## Begin Quoted passage
Thu January 1st, 1970
Minimum Age: 18+
Doors Open: 5:45PM
Show Time: 6:00PM
An exciting line up of bands from Aotearoa will once again grace the stage at this year’s 2012 CMJ Music Marathon festival in New York. The NZ@CMJ Showcase is one of CMJ’s opening night events and is hosted by the New Zealand Music Commission. Joining them for the evening will be passionate NZ music supporters Spy Valley Wines who will be providing a range of their fine wines from the South Island of New Zealand, also joining them with some thirst quenching brews will be Yeastie Boys, Ben Middlemiss and 8 Wired breweries with a range of boutique NZ beers. DUB Pies will again be providing food with those small pastry cases of goodness.
This is a general admission, standing event.
Tom Lark is a Christchurch based artist with an ear for melody and a penchant for transforming noise into revolutionary tunes. The “TOM LARK EP” released in july 2011, is a collection of sunlight starved tunes composed in musty, jungle like bedroom conditions of the quake ravaged city. These tracks showcase the ingenuity of unconventional sounds blended with unadulterated pop melodies.
## End Quoted passage
Objective: Reproduce the part of the event listing that starts at "Tom Lark is" and stops after "unadulterated pop melodies.".
## Begin Entries supplied
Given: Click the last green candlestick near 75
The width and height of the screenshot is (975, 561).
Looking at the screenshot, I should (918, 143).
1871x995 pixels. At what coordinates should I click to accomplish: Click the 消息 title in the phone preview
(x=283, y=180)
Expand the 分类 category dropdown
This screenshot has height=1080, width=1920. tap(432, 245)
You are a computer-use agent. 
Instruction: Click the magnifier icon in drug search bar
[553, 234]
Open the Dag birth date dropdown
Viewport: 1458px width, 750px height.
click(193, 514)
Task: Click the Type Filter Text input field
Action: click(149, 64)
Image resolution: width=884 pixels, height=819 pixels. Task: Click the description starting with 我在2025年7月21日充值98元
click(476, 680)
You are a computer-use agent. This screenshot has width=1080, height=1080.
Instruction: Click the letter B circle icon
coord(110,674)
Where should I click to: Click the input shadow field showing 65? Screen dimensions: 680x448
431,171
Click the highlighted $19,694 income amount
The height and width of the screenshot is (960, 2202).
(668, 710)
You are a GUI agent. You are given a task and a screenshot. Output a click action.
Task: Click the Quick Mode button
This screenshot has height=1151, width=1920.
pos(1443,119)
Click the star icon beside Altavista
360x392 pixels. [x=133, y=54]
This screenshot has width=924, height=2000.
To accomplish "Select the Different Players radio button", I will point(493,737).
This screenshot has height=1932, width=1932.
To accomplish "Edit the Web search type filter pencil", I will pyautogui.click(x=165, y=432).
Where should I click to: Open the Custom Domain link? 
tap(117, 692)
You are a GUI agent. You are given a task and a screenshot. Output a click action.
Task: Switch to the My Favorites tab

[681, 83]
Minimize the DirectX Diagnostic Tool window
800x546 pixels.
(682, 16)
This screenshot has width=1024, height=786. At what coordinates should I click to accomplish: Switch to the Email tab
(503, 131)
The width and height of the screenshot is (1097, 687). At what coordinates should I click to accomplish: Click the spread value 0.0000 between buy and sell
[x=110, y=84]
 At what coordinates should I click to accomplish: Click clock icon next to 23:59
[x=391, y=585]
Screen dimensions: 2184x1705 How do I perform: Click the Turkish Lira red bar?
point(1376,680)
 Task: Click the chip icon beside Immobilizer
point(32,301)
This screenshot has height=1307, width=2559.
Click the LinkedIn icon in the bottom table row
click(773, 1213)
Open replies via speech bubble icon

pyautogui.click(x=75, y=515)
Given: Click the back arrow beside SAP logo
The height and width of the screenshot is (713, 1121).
## End Entries supplied
Solution for this task:
Tom Lark is a Christchurch based artist with an ear for melody and a penchant for transforming noise into revolutionary tunes. The “TOM LARK EP” released in july 2011, is a collection of sunlight starved tunes composed in musty, jungle like bedroom conditions of the quake ravaged city. These tracks showcase the ingenuity of unconventional sounds blended with unadulterated pop melodies.